Let $G_{\varepsilon} = \bigcup_{x \in G} K(x, \varepsilon)$ and $G \subset \mathbb{R}^n$
We've got $$\eta (x) = \int_{\mathbb{R}^n} \chi_{G_{2 \varepsilon}} (y) \rho_{\varepsilon} (x - y)\ \mathrm dy$$ where $$\rho_{\varepsilon} (x) = 0 \text{ for } |x| \ge \varepsilon$$ $$\rho_{\varepsilon} (x) = \frac{k}{\varepsilon^n} \exp\left(\frac{- \varepsilon}{\varepsilon^2 - |x|^2}\right) \text{ for } |x| < \varepsilon$$ where $k = \left(\displaystyle\int_{\overline{K}(0,1)} \exp\left(\frac{1}{|t|^2 - 1}\right)\ \mathrm dt\right)^{-1}$
Our Prof told us that $\rho_{\varepsilon}$ has something to do with "smotthing" non-smooth functions, so I guess $\eta$'s purpose should be similar?
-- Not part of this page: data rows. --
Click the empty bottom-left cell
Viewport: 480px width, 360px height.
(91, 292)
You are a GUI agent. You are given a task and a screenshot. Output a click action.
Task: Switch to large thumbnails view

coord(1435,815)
Does anyone recognize what our Prof was talking about? And could maybe someone demonstrate the use of $\rho_{\varepsilon}$ and $\eta$ on an example?
This is a convolution, $(f*g)(x)=\int f(y) \, g(x-y) \, dy.$ Such can be used to smooth functions.
Let $f$ be the function to smooth and $g$ be a smooth nascent delta function, e.g. a smooth function with compact support such that $\int \rho(x) \, dx = 1.$ Then $f*\rho$ will be smooth and almost equal to $f.$ In your post, $f=\chi_{G_{2 \varepsilon}}$ and $\rho=\rho_{\varepsilon}.$
I was looking for pictures and the best I found was in this question on Math.SE.